• **BRANO DI TESTO**:
+ + +

Da un mese si moltiplicano in Venezuela scontri di piazza che hanno provocato almeno 15 morti, numerosi feriti e diversi danni materiali. Sullo sfondo, una profonda crisi economica e sociale. Abbiamo chiesto a Jesús María Aguirre, gesuita, direttore del Centro Gumilla, prestigioso istituto di studio e azione sociale retto dai gesuiti, di spiegarci sia le cause immediate sia quelle profonde di queste tensioni.

«Alla fine di gennaio - spiega Aguirre - sono iniziate alcune proteste studentesche in università pubbliche e private - a eccezione di quelle bolivariane, controllate direttamente dal governo - negli ospedali e in altri spazi pubblici. Gli studenti protestavano contro il clima di crescente insicurezza nel Paese. Il Venezuela ha uno dei più alti tassi di violenza in America Latina. Secondo l'Osservatorio venezuelano sulla violenza, il 2013 si è chiuso con 24.763 morti violente. La dura repressione nella Universidad de Los Andes, nello Stato di Táchira, con l'arresto di tre studenti, è stata la scintilla che ha innescato proteste in altri centri universitari del Paese, su nuovi temi: dalla mancanza di investimenti al blackout informativo sulla protesta stessa imposto ai media dal governo».

+ + +

• **BLOCCO DATI**:
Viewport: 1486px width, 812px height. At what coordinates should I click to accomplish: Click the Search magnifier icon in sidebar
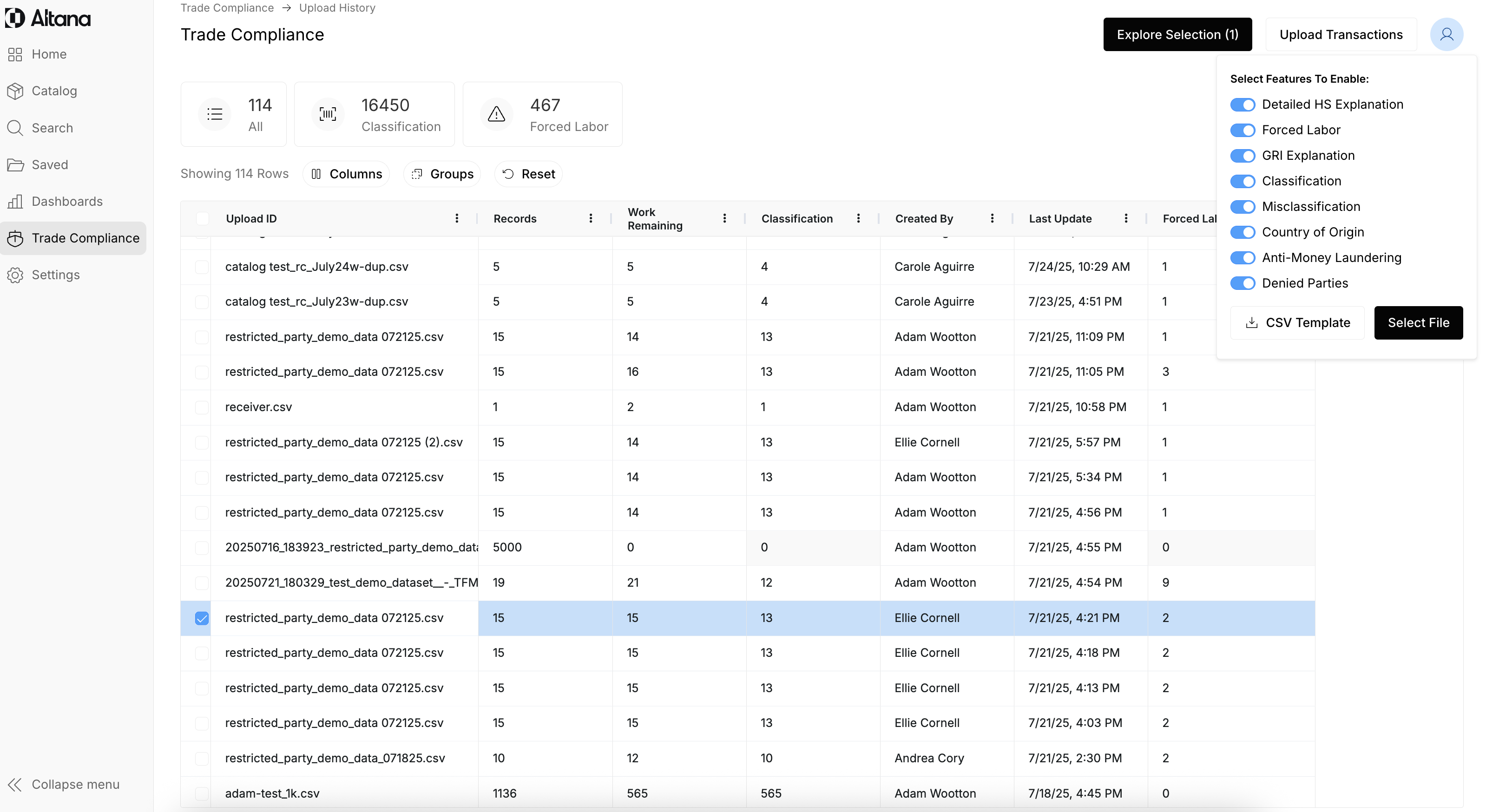tap(16, 128)
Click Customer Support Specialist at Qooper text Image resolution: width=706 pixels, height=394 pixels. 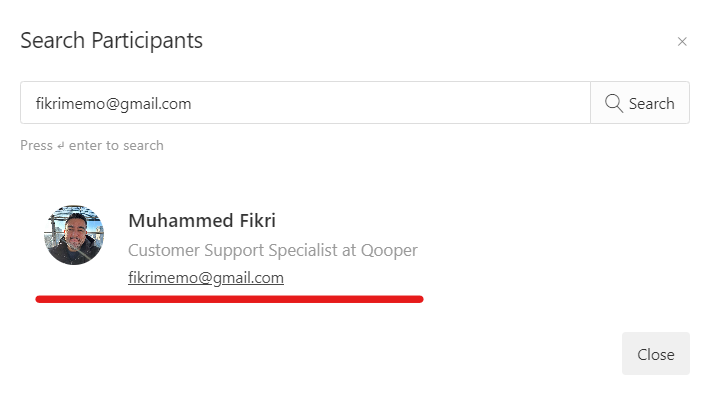[272, 250]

+ + +

Puoi proseguire il brano sulle proteste in Venezuela partendo da dove si ferma?

Chi sono i principali responsabili delle violenze?
Come succede spesso in situazioni simili, manifestazioni inizialmente pacifiche vengono poi infiltrate da attori politici interessati a manipolare e polarizzare le proteste. Questa escalation di violenza va imputata alle fazioni radicali di entrambi gli schieramenti. Da un lato, c'è chi non riconosce l'attuale governo come legittimo, per varie ragioni (la presunta nazionalità colombiana del presidente, brogli elettorali, deriva autoritaria, ecc.), e arrivano a giustificare qualsiasi metodo di protesta, anche quelli antidemocratici.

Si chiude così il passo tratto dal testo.